## [Sayfa Alıntısı]

Güney Kore’de olanlar tam da desen çizmek için kalemimi tıraşlarken cep telefonuma düşüyor haber olarak. Televizyonlarda neredeyse görmekten bıktığımız siyasetçiler veya toplumsal olaylar; bizimle birlikte sürekli kafelerde, restoranlarda, dolmuşta, radyoda, alışveriş merkezleri üzerinde devasa ekranlarda, hatta içerisindeki tuvaletlerde bile, her yerde karşımıza çıkıyor... Teknoloji artık bir uzvumuz vaziyetinde, donan ekranlara tahammülümüz bile yok bazı vakitler. Buradan hareketle, teknoloji bizi çevrelemişken, dünyanın diğer ucu parmağının ucundayken duyarlı bir sanatçı nasıl kayıtsız kalabilir? Her gün duyduğumuz, gördüğümüz, şahit olduklarımız karşısında sadece üretiyor olmak bile büyük bir yeteneğe/ayrıcalığa dönüşüyor. Toplumsal bir olayın üretime yansımaması mümkün değildir. Her dönem yansımıştır, görsel dilin direkt olmadığı noktalarda bile gerçek sanat eserlerinin enerjisi dönemin ruhunu içerisine hapseder. Sanatçı su bile resmetse, o su politikleşebilir.

## [Kayıt Listesi]
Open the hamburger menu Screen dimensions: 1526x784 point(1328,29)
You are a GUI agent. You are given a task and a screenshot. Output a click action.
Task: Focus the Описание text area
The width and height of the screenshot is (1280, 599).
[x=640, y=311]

---

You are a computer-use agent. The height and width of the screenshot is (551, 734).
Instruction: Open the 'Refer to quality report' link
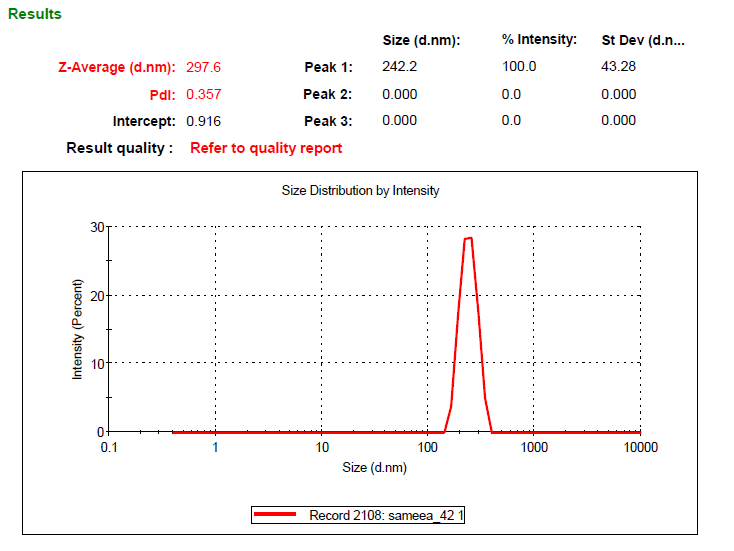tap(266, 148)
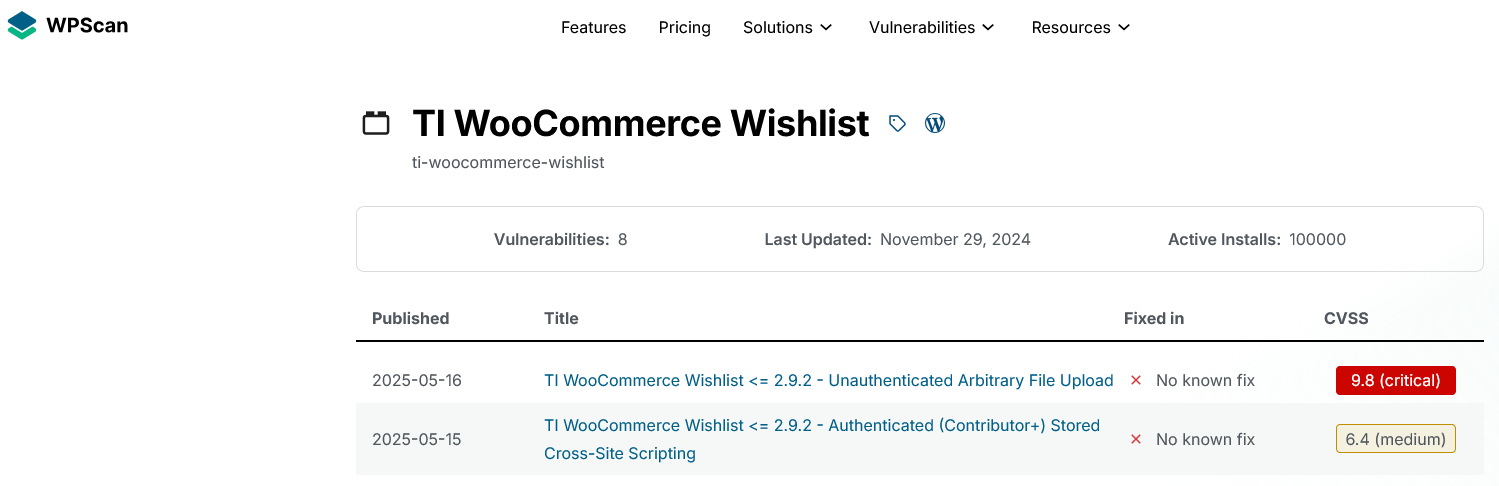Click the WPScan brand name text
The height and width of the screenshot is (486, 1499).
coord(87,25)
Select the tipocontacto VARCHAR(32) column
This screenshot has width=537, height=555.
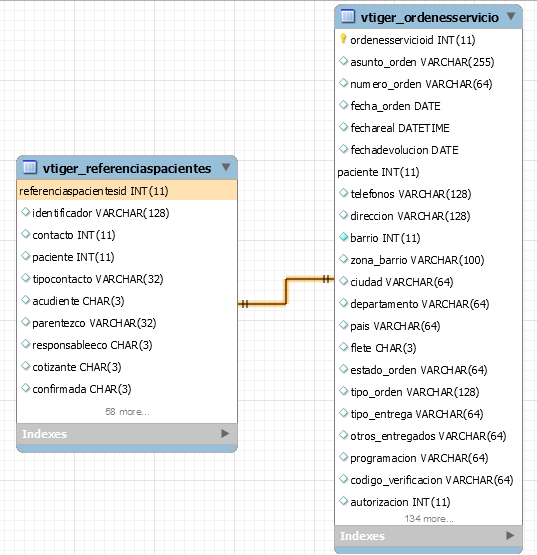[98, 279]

* * *

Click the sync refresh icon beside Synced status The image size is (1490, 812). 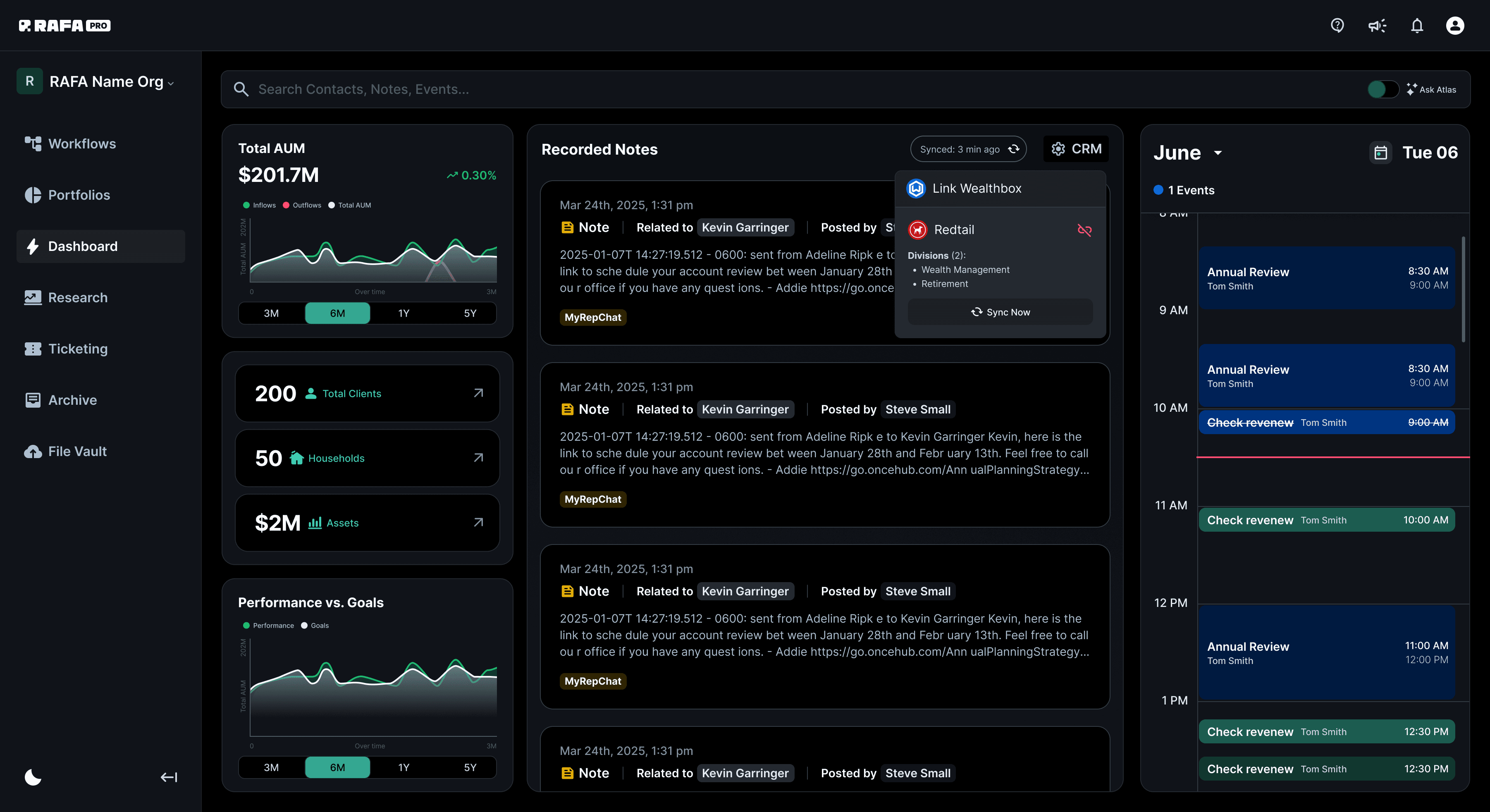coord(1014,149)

## [Yapılacak Görevler]
• A. Sanat ve toplumsal olaylar üzerine yazıya göre sanatçı su bile resmetse o suya ne olabilir?
• B. Sanat ve toplumsal olaylar üzerine yazıda “Güney Kore’de olanlar” sözleriyle başlayan paragrafı, temel bilgilerini koruyarak madde listesi hâlinde yeniden yazınız.
• C. Sanat ve toplumsal olaylar üzerine yazıyı son cümlesinden itibaren sürdürünüz.

## [Görev Yanıtları]
• A. O su politikleşebilir.

• B.
- Güney Kore’deki olaylar, desen çizmek için kalem tıraşlanırken cep telefonuna haber olarak düşer.
- Siyasetçiler ve toplumsal olaylar kafelerde, restoranlarda, dolmuşta, radyoda, alışveriş merkezlerindeki ekranlarda, hatta tuvaletlerde bile karşımıza çıkar.
- Teknoloji artık bir uzvumuz gibidir; donan ekranlara bile tahammülümüz yoktur.
- Teknoloji bizi çevrelemiş ve dünyanın öbür ucu parmağımızın ucundayken duyarlı bir sanatçı kayıtsız kalamaz.
- Her gün duyulan ve görülen şeyler karşısında yalnızca üretmek bile büyük bir yetenek ya da ayrıcalık hâline gelir.
- Toplumsal olaylar, her dönem olduğu gibi, üretime mutlaka yansır; görsel dil doğrudan olmasa bile gerçek sanat eserleri dönemin ruhunu içinde taşır.
- Sanatçı su bile resmetse o su politikleşebilir.

• C.
Güncel sanat içerisinde her şey hızla değişmekte; medyumun, üretimin herhangi bir sınırı bulunmamakta keza estetiğin, biricikliğin de öyle. Sanırım gelinen noktada başka bir okuma da, üretimlerle beraber sanatçıların varlıkları aynı zamanda. Bir sanatçının varlığı, yaşamı ve üretimleri kadar yer kaplamakta. Marina Abramović bir sanatçı portresi olarak, bahsettiğim bu duruma ışık tutuyor. Hayatı ve sanatı hakkında pek çok eleştiriye de hedef olarak...

Ben önceki jenerasyonlarla güncel sanatçılar arasında politik bir ayrım yapabileceğimizi düşünmüyorum. Bana kalırsa Van Gogh’un yalnızlığı da, Buğday Tarlası ve Kargalar resmi ve diğer tüm işleri de oldukça politik. Güncel sanatçılar önceki jenerasyonlara kıyasla daha fazla medyumla iş üretme ve daha fazla izleyiciye ulaşma imkanına sahip. Sarkis’le yaptığım bir röportajda, 20 yıl öncesinde yaptıkları bir serginin reprodüksiyonunun maddi bolluklar içerisinde yeniden kurulduğundan bahsetmişti. Burada, Hito Steyerl’in yukarıda bahsettiğim yazısından alıntı yapmanın tam zamanı:

Küresel Guggenheim markası, birtakım post-demokratik oligarşiler için bir tür kültürel rafineri vazifesi görüyor. Nüfus fazlasına seviye atlatmayı ve onu yeniden eğitmeyi görev edinmiş sayısız uluslararası bienal de öyle. Böylece sanat, vahşi ekonomileri genellikle içeriden baskı, yukarıdan sınıf savaşı, şok ve korku politikalarıyla beslenen, yeni, çok kutuplu bir jeopolitik güç dağılımının gelişmesine bizzat katkıda bulunuyor.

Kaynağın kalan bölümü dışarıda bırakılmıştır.